Dans cette biographie signée par Daniel Salvatore Schiffer, celui-ci ne fait pas que peindre et dépeindre un génie littéraire, puisqu’il ouvre, à travers l’ouvrage, la porte à tout un environnement social, politique, culturel et moral de la deuxième moitié du XIXe siècle. Présentée à travers la perspective formelle et esthétique des «Beaux livres», Oscar Wilde. Splendeur et misère d’un dandy décrit le parcours d’un homme qui bousculait son époque. Un peu trop même aux yeux de certains…
Chronologiquement, l’auteur du livre nous convie à pénétrer dans l’univers éclaté d’un talent né choyé, dans l’élite, celui d’une famille bourgeoise aux racines irlandaises qui n’a rien d’ordinaire. Un père médecin très bien en place et une mère qui avait «une absurde propension à la mégalomanie», voilà, en gros, les géniteurs de ce Wilde. Les éléments qui caractérisent la vie ascendante et descendante de l’écrivain sont multiples et captivants: ses études à Trinity College et Oxford où il a été formé intellectuellement, ses nombreux voyages, l’adoption de la posture sociale et stylistique du dandy, sa création littéraire, mais aussi sa famille, ses relations non conformes pour l’époque avec le jeune Bosie ainsi que son déclin habitent l’histoire de l’auteur de la pièce Un mari idéal.
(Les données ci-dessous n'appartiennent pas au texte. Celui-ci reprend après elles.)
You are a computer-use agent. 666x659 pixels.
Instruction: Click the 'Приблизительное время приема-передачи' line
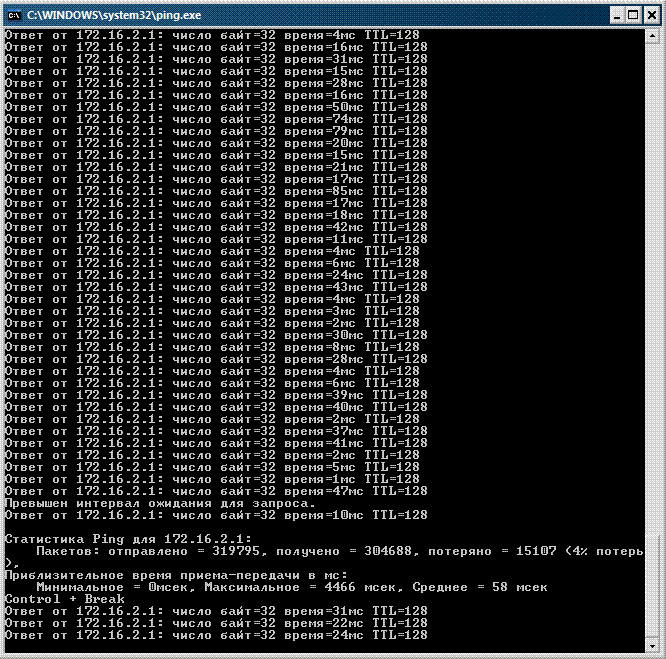coord(175,575)
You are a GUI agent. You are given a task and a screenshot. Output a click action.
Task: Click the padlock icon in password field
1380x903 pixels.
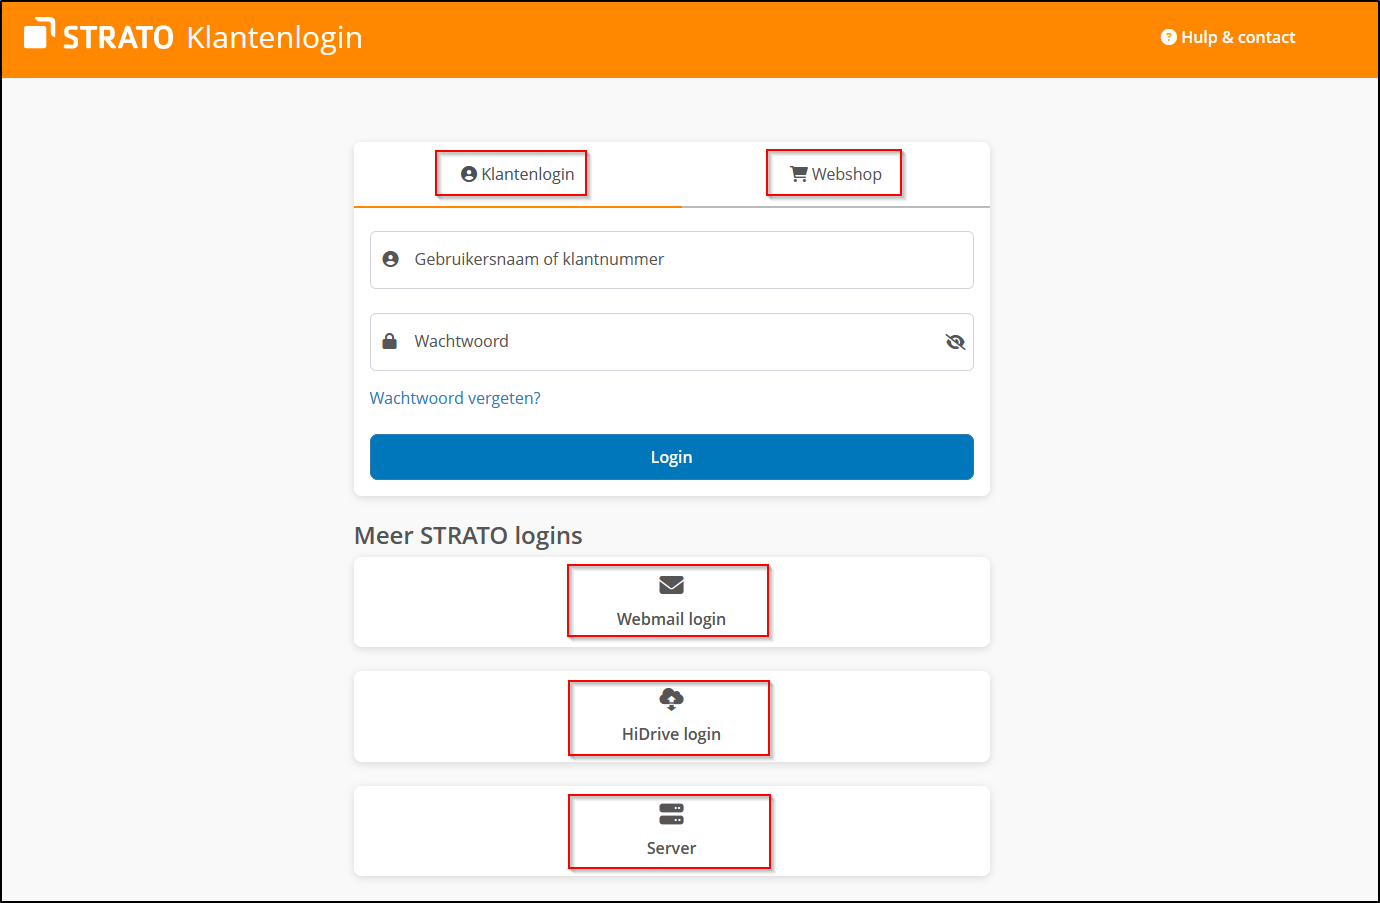tap(390, 341)
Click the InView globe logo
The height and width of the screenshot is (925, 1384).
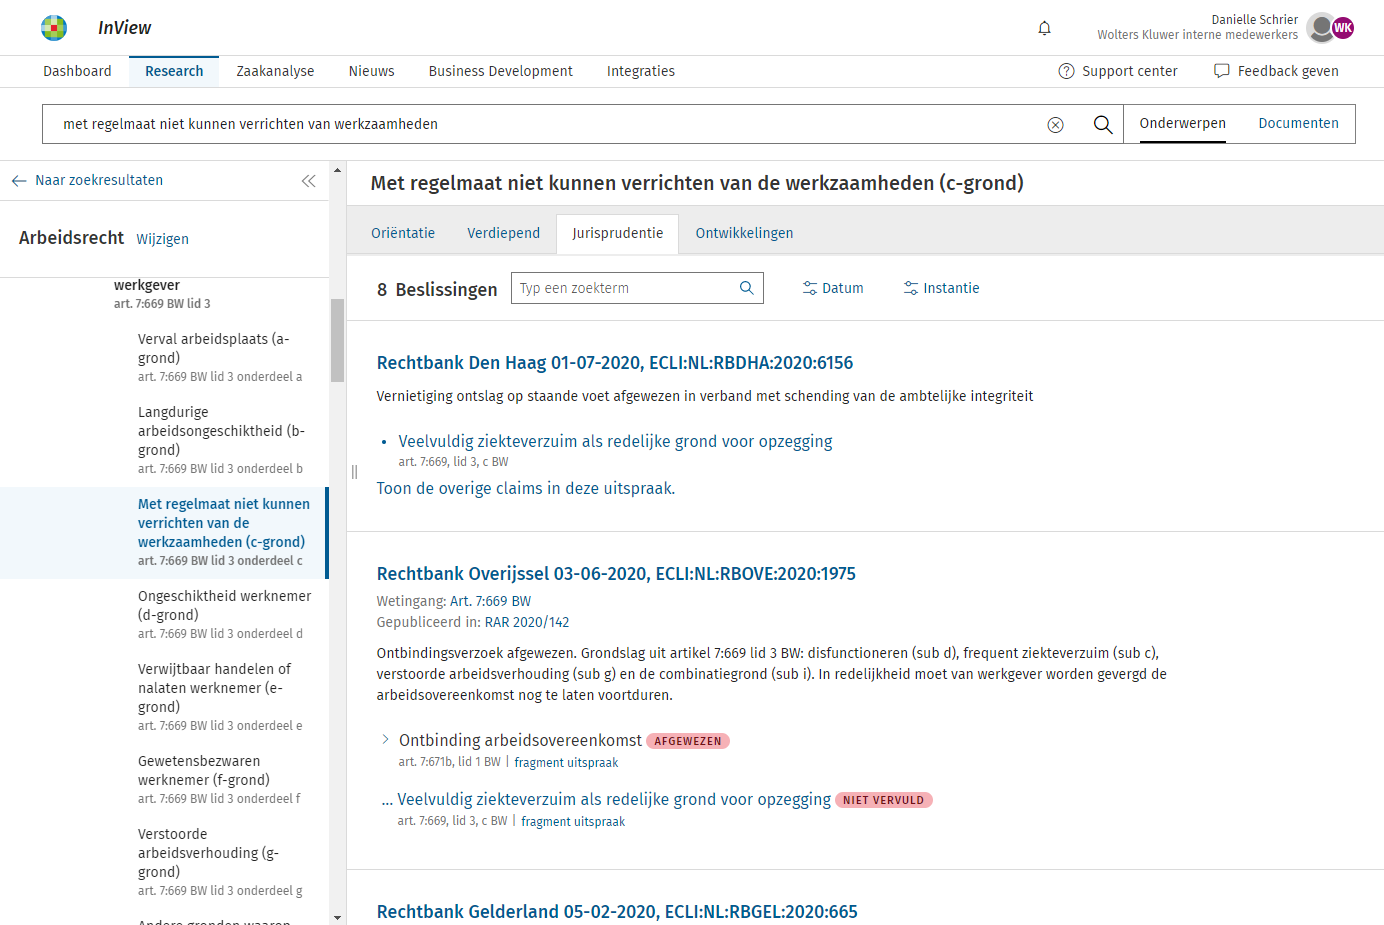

Le lecteur réalise rapidement au fil des pages que M. Wilde est tout sauf un être commun. Il semblait donc être destiné à vivre une vie à l’image d’une pièce de théâtre, c’est-à-dire tragique, fardée, exagérée, et donc très intense autant dans la célébration que dans la chute. Son œuvre, comme le souligne l’auteur, est fortement imprégnée, on le saisit vite, par ses questionnements, tourments ainsi que sa réalité quotidienne. Comme la plupart des écrivains et artistes vous direz, oui, mais Schiffer réussit à illustrer les liens entre l’odyssée intérieure et extérieure de l’homme de lettres et ses écrits de toutes sortes. Du Portrait de Dorian Gray à son De Profundis en passant par L’Importance d’être Constant. Dans le même ordre d’idées, on apprécie les explications données sur plusieurs sujets souvent méconnus tels que le préraphaélisme – esthétique mariant désir charnel et pulsionnel avec le spirituel – ainsi que le dandysme.
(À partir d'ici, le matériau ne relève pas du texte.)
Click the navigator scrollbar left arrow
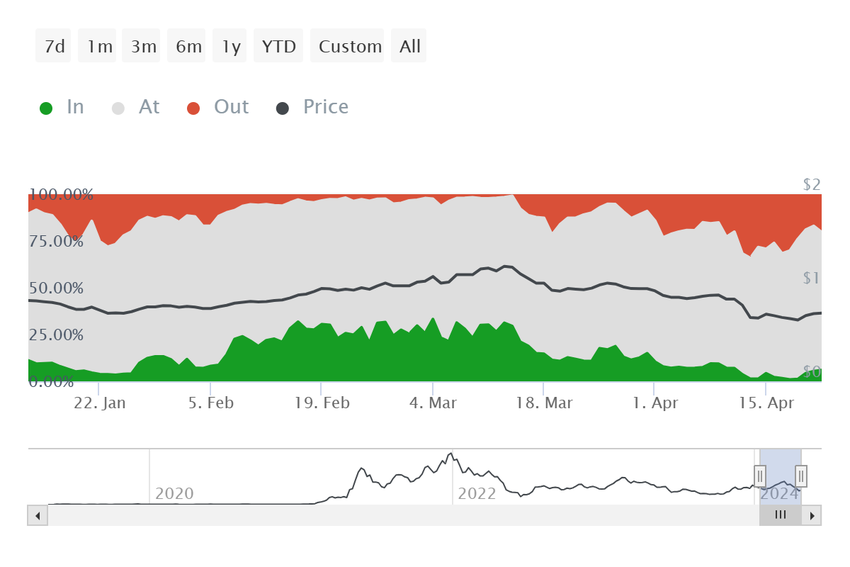37,516
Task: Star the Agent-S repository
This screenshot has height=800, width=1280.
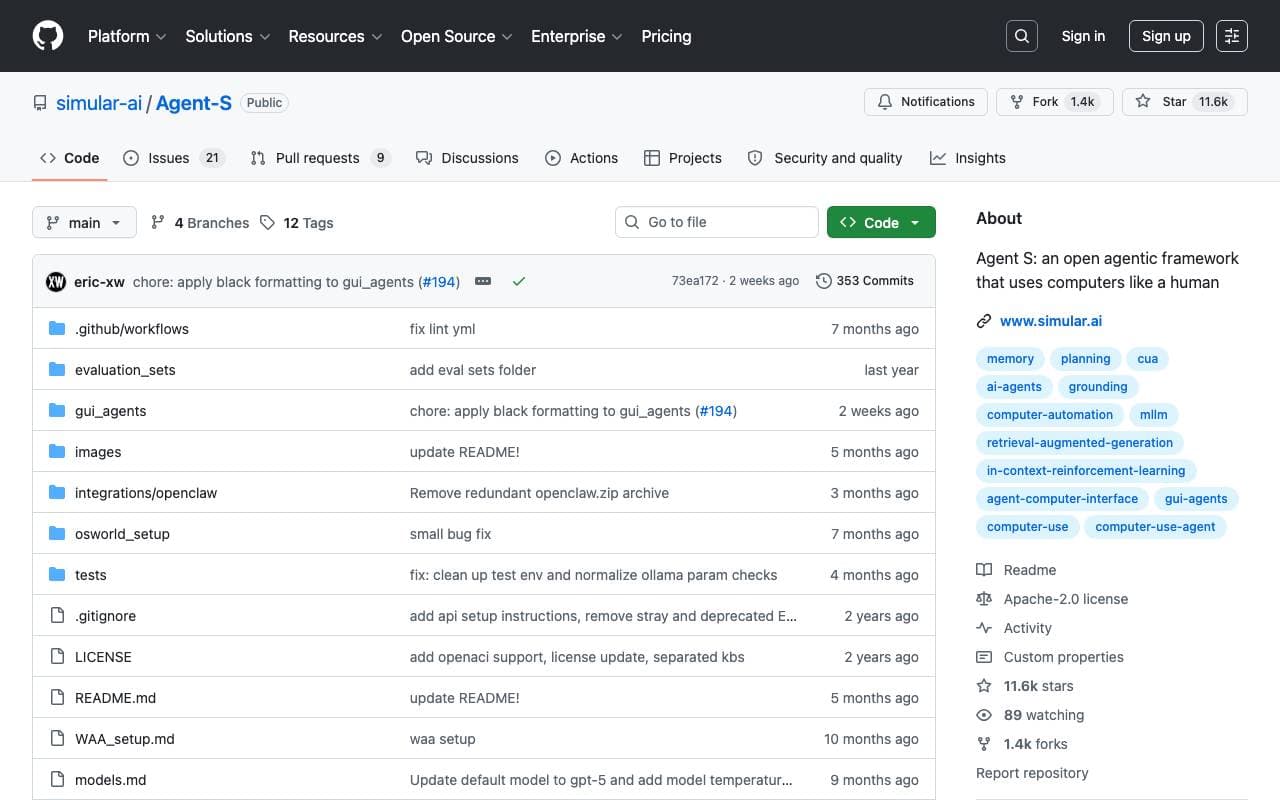Action: 1185,102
En ce qui concerne la forme retenue pour ce livre, les choix de mise en page varient, mais gardent une certaine uniformité tout au long; une véritable cohérence visuelle en fait. L’utilisation récurrente notamment du rose foncé et pâle ainsi que du noir et blanc habille parfaitement l’ouvrage et se déguste par le regard. Riche en illustrations d’Oscar Wilde (photographies et dessins entre autres), d’œuvres picturales contextualisées, de lieux rattachés à l’environnement de l’auteur né à Dublin, on ne peut qu’approuver l’intention de concevoir un livre attirant. De plus, de nombreux extraits des créations du dandy s’intègrent dans les paragraphes rédigés par Daniel Salvatore Schiffer. Il faut relever en outre que plusieurs mises en exergue issues de la littérature de Wilde sont présentées de différentes tailles, confirmant ainsi le travail éditorial du design de la maison d’édition.
Au final, l’idée intéressante et fort concluante de réaliser une biographie sous forme illustrée d’Oscar Wilde, ce lettré, qui, on l’apprend, a été davantage reconnu de son vivant par la France que par le monde anglo-saxon très rigide moralement sous l’ère victorienne, donne envie de sillonner l’entièreté de son œuvre. À travers une écriture accessible, sans être dénuée d’élégance et qui témoigne d’une grande recherche, les grandes lignes de la vie de ce bourgeois mort dans un état plus que lamentable, illustrent à quel point les extrêmes étaient liés à lui. Splendeur et misère d’un dandy, le sous-titre dit effectivement tout.
«Oscar Wilde – Splendeur et misère d’un dandy», Daniel Salvatore Schiffer, Éditions de La Martinière, 2014, 216 pages, 59,95 $.